A avaliação dos integrantes do primeiro escalão do governo é que o Executivo atendeu ao anseio das bancadas de participar da administração federal e o Legislativo tende a ajudar na criação de um melhor ambiente de governabilidade, em especial na Câmara. O presidente da Casa, Eduardo Cunha (PMDB-RJ), se mostrou otimista na manutenção dos vetos. Cunha foi responsável pela obstrução da sessão conjunta de quarta-feira, 30, ao convocar sessão extraordinária de votações na Casa, impedindo a apreciação dos vetos.

Após a reunião de líderes da base aliada com o chefe da Secretaria de Governo da Presidência da República, Ricardo Berzoini, no Palácio do Planalto, o líder do governo na Câmara, José Guimarães (PT-CE), afirmou que há condições, sim, de manter os vetos presidenciais na sessão do Congresso marcada para esta terça-feira.

Câmara
Os deputados, após a deliberação dos vetos, devem retomar a votação da pauta da Casa em plenário.
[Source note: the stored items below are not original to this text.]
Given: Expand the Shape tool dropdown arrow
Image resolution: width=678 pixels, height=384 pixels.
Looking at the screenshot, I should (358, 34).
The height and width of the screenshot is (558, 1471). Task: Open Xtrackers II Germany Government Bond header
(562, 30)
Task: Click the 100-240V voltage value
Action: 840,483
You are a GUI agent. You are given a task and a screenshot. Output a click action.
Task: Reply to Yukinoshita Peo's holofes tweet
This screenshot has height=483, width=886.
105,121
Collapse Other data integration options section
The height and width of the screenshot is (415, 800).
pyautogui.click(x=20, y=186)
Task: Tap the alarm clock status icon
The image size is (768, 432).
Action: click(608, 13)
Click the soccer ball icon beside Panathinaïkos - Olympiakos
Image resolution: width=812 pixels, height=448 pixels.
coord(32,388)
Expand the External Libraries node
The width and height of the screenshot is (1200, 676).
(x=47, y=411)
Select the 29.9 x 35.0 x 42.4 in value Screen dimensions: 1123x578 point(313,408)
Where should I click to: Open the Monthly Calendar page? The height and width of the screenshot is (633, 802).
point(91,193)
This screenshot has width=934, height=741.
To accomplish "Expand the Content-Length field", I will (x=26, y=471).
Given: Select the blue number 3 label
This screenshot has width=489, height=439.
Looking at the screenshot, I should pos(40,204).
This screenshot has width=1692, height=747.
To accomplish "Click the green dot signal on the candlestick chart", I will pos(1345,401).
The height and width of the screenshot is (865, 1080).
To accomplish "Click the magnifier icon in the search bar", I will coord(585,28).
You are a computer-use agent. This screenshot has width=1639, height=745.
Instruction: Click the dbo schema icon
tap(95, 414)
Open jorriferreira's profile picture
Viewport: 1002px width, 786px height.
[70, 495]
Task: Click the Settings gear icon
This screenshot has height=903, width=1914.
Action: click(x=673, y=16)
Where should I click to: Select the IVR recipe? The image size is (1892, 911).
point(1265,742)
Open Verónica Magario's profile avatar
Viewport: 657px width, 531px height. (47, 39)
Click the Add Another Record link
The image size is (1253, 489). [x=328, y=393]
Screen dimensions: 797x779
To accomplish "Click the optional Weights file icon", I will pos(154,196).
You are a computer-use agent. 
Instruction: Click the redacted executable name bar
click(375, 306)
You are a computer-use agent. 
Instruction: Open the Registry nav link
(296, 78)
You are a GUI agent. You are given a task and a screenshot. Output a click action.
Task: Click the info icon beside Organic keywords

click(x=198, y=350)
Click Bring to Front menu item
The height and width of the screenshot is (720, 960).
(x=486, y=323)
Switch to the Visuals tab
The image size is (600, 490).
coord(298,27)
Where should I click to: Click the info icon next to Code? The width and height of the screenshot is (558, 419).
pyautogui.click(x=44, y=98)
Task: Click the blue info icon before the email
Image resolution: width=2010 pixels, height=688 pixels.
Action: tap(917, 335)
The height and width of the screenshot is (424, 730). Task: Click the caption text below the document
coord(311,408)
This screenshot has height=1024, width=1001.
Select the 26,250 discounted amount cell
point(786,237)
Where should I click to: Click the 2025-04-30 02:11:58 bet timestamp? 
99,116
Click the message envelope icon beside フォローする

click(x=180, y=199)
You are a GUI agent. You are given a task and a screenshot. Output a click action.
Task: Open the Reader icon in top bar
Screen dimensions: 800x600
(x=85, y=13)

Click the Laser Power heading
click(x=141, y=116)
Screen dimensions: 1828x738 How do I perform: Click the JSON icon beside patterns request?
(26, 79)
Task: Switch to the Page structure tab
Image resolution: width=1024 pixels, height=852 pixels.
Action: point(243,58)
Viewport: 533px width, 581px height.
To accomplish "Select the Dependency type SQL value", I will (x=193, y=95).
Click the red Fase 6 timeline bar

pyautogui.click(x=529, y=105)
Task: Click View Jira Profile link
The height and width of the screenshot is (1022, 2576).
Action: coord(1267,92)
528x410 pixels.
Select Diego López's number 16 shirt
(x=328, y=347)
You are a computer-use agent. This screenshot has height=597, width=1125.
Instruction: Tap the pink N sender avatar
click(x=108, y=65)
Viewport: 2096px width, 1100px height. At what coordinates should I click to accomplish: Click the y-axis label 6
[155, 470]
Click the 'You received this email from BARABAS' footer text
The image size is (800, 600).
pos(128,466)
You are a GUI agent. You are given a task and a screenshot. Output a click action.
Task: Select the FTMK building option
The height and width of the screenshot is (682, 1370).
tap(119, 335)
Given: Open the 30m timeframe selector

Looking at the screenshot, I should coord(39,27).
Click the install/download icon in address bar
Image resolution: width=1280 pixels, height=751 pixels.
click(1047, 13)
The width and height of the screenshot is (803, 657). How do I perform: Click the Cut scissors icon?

A tendência é que a Câmara inicie as apreciações pelo projeto que assegura a proteção e defesa do usuário dos serviços públicos prestados pela administração direta e indireta e os delegados pela União. O tema é o primeiro item da pauta. Os parlamentares podem apreciar também a proposta que revê as exigências para obtenção, majoração ou ampliação do número de parcelas do benefício do seguro-desemprego.

Senado
Passam a trancar a pauta do plenário nesta semana três medidas provisórias (MPs). A primeira é a 676, que muda regras para a aposentadoria. A outra que precisa ser apreciada antes de que a Casa possa avançar nas deliberações é a 677, que permite à Companhia Hidro Elétrica do São Francisco (Chesf), subsidiária das Centrais Elétricas Brasileiras (Eletrobras), prorrogar até 8 de fevereiro de 2037 contratos de fornecimento de energia com indústrias do Nordeste. A MP perde a validade no dia 20.
A última MP que tranca a ordem do dia a 686, que libera crédito extraordinário de R$ 5,18 bilhões para atender a despesas do Fundo de Financiamento Estudantil (Fies). O texto tem prazo de votação de até 27 de novembro. Apesar das obstruções à ordem do dia, a regra não se aplica às propostas de emenda à Constituição (PECs). Desse modo, um dos itens que pode ser votado é a PEC 83/2015, de autoria do presidente do Congresso, senador Renan Calheiros (PMDB-AL), que cria a Instituição Fiscal Independente (IFI).